In the southeast side of the complex, next to the dummy chapels, is a court that would have allowed the king to enact the Heb-Sed jubilee festival, presumably in the afterlife.
At the southern end of the complex lies the enigmatic “south tomb,” with a chapel. It contains a series of tunnels that mimic those found beneath the pyramid itself. What was buried there is a mystery.
King’s burial chamber
Beneath the step pyramid is a bewildering array of tunnels and chambers, the center of which is a 90-foot-deep (28 meters) shaft that, at its bottom, contains the burial chamber of king Djoser. Recent conservation work in the burial chamber reveals fragments of the king’s granite sarcophagus, the names of queens still legible.
“The step pyramid is the only pyramid in the Old Kingdom that 11 of the king’s daughters were buried inside,” said Egyptologist Zahi Hawass, former minister of state for antiquities, in a 2009 video discussing conservation work at the pyramid.
The vault would have initially been decorated with limestone blocks containing five pointed stars, creating a star-filled ceiling. However, for reasons unknown, this decoration was scrapped by its builders in favor of a simpler granite burial chamber.

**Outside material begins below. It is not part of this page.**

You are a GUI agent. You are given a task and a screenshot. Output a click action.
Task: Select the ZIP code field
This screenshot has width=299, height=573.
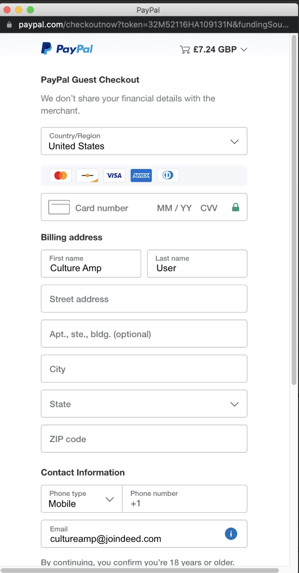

Tunnels and underground 'palace'
Two passages lead underground and branch off in three directions. They contain three magazine galleries, a special tunnel for food offerings, and an uncompleted chamber that may have acted as an underground “palace” of sorts, albeit one for the afterlife.
Three false doors contain stele showing the king engaged in rituals. The chamber is decorated with thousands of blue faience tiles imitating the reed matting found in the king’s real life palace in Memphis. This chamber beneath the pyramid was hastily completed.
Yet another tunnel, starting on the east side of the pyramid, contains 40,000 stone vessels, many of them belonging to the king’s ancestors. Sarcophagi and human remains were also found.
The step pyramid is in a fragile state with estimates suggesting that, without conservation work, the tunnels beneath the pyramid could collapse, the monument being largely gone in a couple of decades.
An Egyptian-led conservation effort began several years ago and recently a British engineering company called Cintec was called in to aid with efforts. They used giant airbags to hold up the pyramid’s roof while permanent repairs to the structure of the pyramid are carried out.
Mark of respect
The construction of the step pyramid would see the beginning of an ambitious pyramid building program that would culminate with the Great Pyramids at Giza. Imhotep, the man attributed with designing the step pyramid, would eventually be regarded as a sort of god.
Egyptologist Marc Van De Mieroop writes in his book A History of Ancient Egypt, that king Djoser (Netjerykhet) gave Imhotep a rare honor, allowing his name and titles to be carved on the base of one the king’s statues. One of his titles calls him “chief of sculptors,” a phrase fitting for someone who designed the first Egyptian pyramid.